So let's think back when we used to dress like the music stars we so adored? Remember damn near every kid on the block borrowed something from Michael Jackson's wardrobe--the highwater black pants with white socks and penny loafters, or the infamous one glove, and then the most coveted item--that red jacket from either "Beat it" or "Thriller"?
For the Hip Hop heads, remember when the fellas used to rock whatever Run DMC or LL Cool J was sporting. The "fresh" Kangos, suede Adidas sneaks with the fat laces or no laces at all, Can't forget the black leather jackets, gold chains, Gazelles, and sweat suits. RIP Jam Master Jay!

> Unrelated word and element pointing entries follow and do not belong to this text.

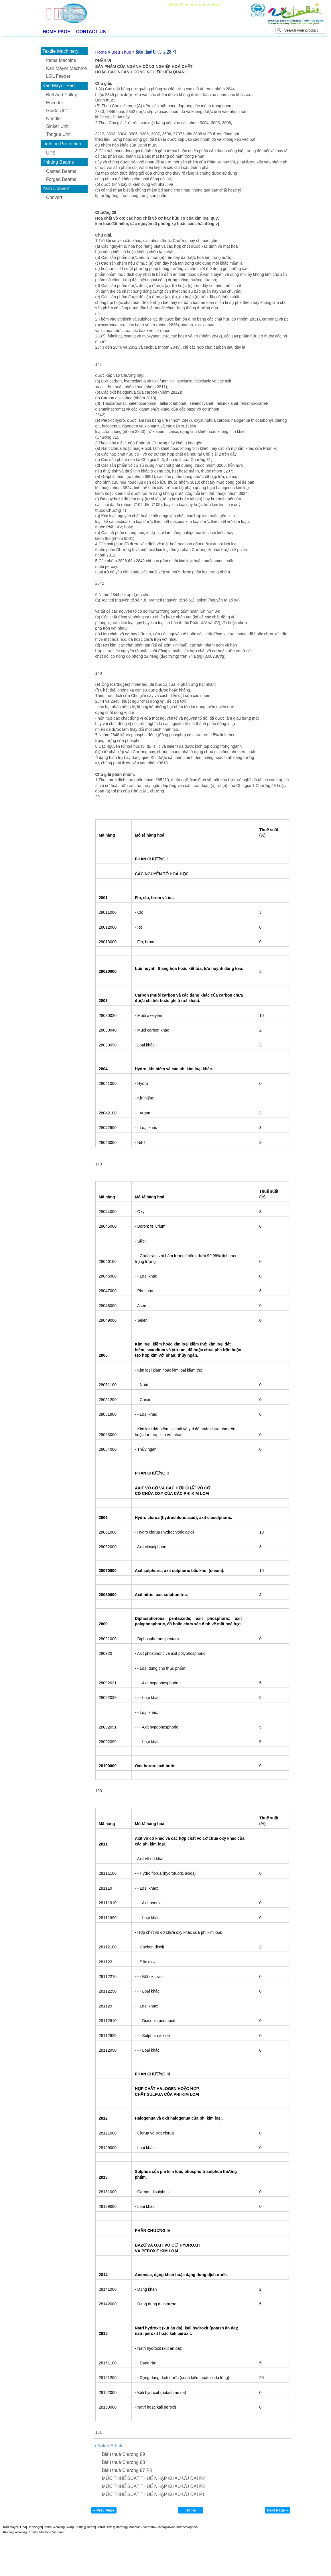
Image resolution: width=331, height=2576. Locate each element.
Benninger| (35, 2527)
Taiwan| (171, 2527)
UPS (51, 153)
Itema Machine (61, 60)
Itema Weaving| (54, 2527)
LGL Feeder (58, 76)
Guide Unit (57, 110)
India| (194, 2527)
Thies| (110, 2527)
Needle (53, 118)
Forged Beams (61, 179)
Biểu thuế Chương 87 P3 (127, 2470)
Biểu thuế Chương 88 (123, 2462)
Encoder (54, 102)
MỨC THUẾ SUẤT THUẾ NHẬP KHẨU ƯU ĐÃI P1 (153, 2494)
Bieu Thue (121, 52)
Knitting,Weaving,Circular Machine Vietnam (33, 2532)
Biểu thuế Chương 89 (123, 2454)
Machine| (134, 2527)
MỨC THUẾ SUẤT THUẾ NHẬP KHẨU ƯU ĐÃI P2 (153, 2478)
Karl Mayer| (11, 2527)
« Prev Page (104, 2510)
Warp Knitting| (76, 2527)
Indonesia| (183, 2527)
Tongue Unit (58, 134)
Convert (54, 197)
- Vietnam (148, 2527)
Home (101, 52)
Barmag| (121, 2527)
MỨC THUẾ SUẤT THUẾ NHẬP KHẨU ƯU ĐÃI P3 (153, 2486)
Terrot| (101, 2527)
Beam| (91, 2527)
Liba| (23, 2527)
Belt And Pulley (61, 94)
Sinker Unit (57, 126)
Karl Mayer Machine (66, 68)
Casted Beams (61, 171)
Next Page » (277, 2510)
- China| (160, 2527)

Do the ladies run this m****k! Hell yes! Okay ladies remember when we used to search high and low for big hoop earrings, perfect pair of black biker shorts to show off our thickness, and multiple silver or gold bracelets or just colorful thick ones. I'mma take you back! One third of Shalamar influenced my first hoop earring purchase.

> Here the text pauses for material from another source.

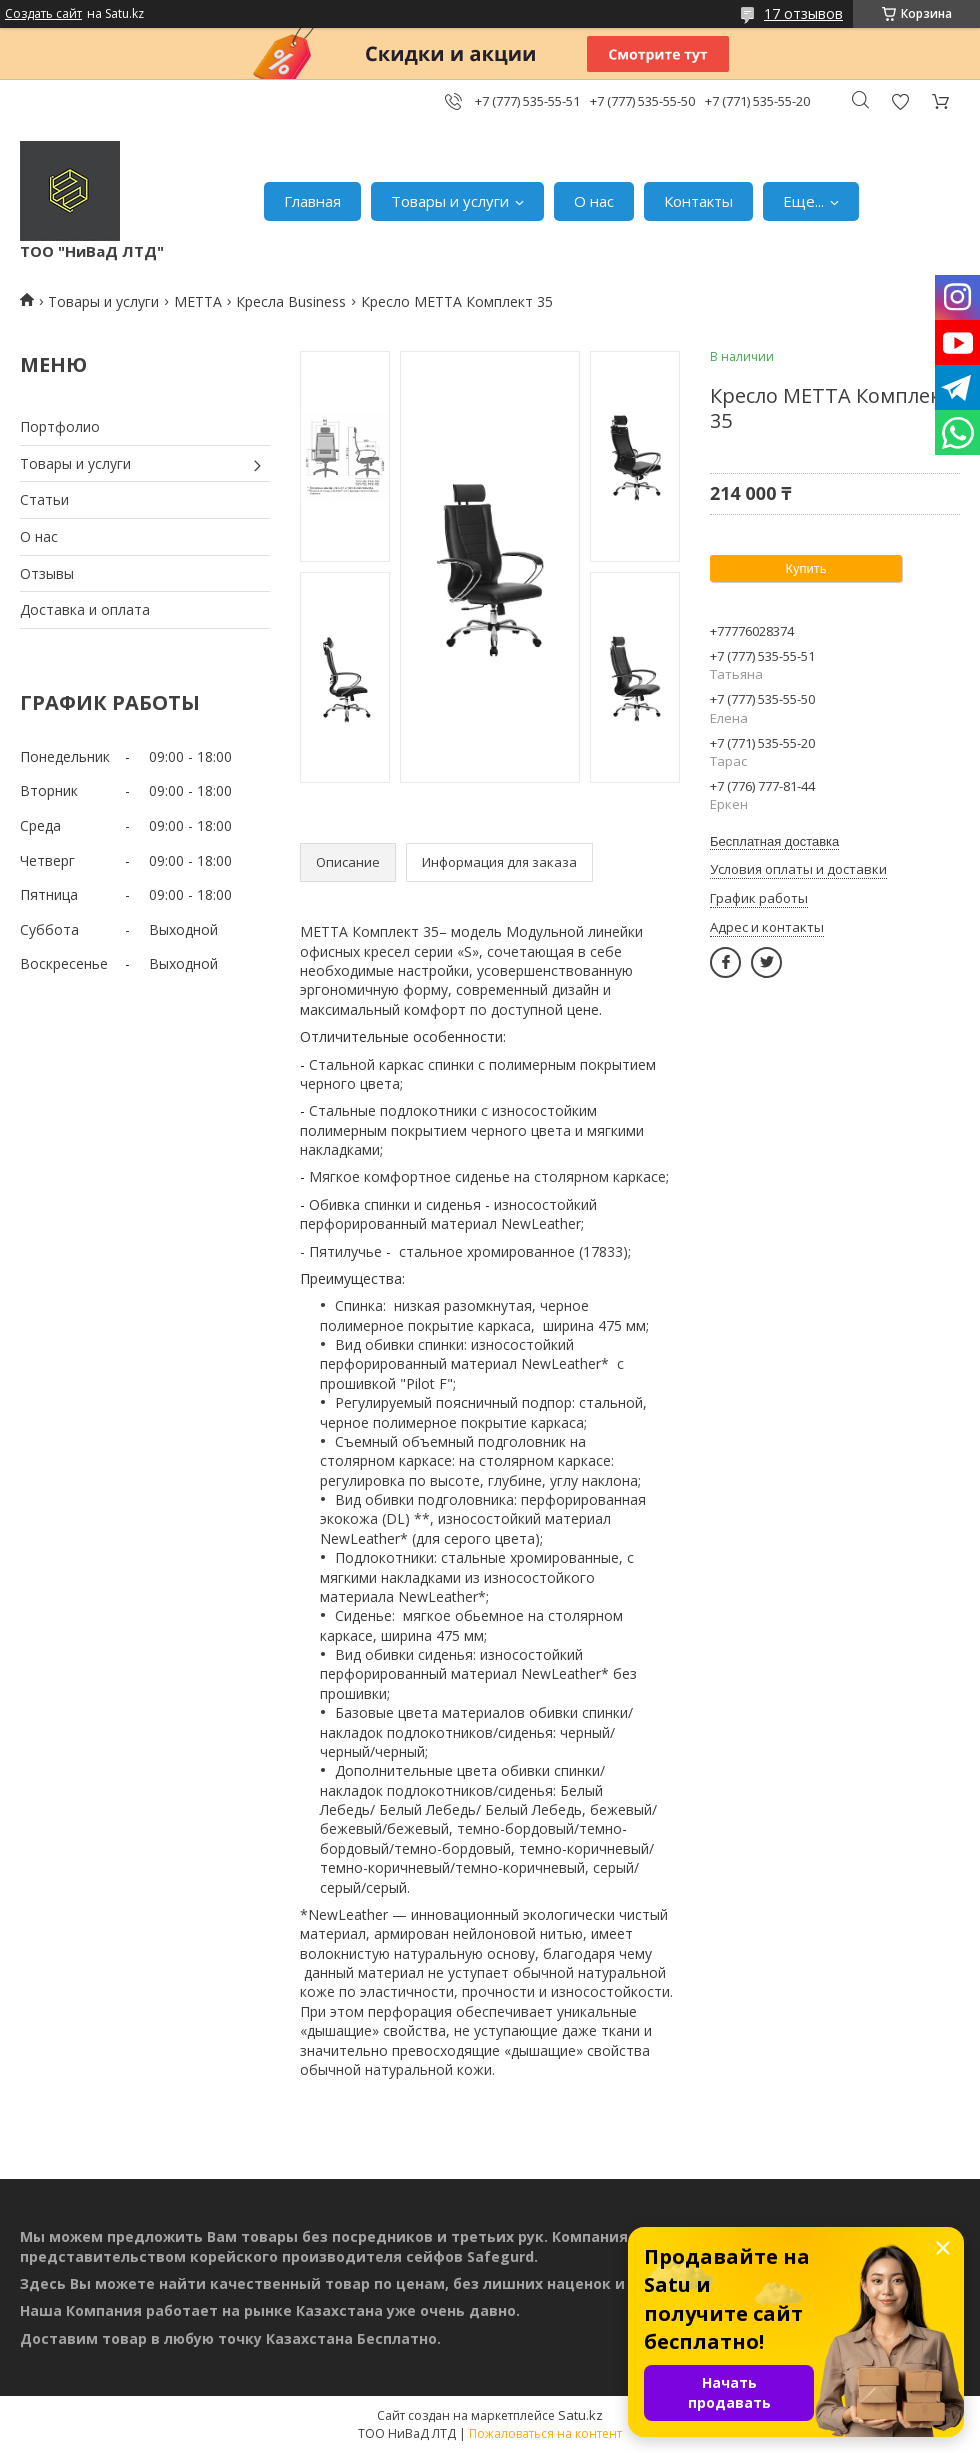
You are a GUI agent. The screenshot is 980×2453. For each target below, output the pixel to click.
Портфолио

Can't forget the "Round da way girls"! Remember when we used to scare our mothers to death by coming home from the beauty shop with the asymmetric bobs? Then to keep it "fresh" and "fly" we added the door knocker earrings, belt buckles with our names in them, and again those ever popular black biking shorts. At that time, these 3 ladies definitely turned it into a fashion statement.
Speaking of hair, think back to when young boys wanted to rock that Gumby-esque hairstyle Bobby Brown wore in this sexy video. Funny, now everything is about the mohawk!
Front if you want to, but those loose fitting bottoms Bobby Brown rocked in that video were brought to the mainstream by Mc Hammer. But "Hammer pants" as we called them weren't really anything new, just a fashion statement borrowed from traditional African garb.
Knee pads! Who would've thought that knee pads would become a fashion statement in a music video? A pretty girl in knee pads meant hard core dancing was about to take place. Mary J. Blige wasn't the first to do it. But I'd be willing to bet this woman helped bring it to the mainstream. So why knee pads? Was it a principle of need or pleasure?
Okay this last entry brings things more current. This woman was born under water with 3 dollars and 6 dimes. Her Afro-centric vibe seemed to make headwraps, ankh rings and funky bracelets more than a mere fashion statement. They seemed to represent a way of thinking.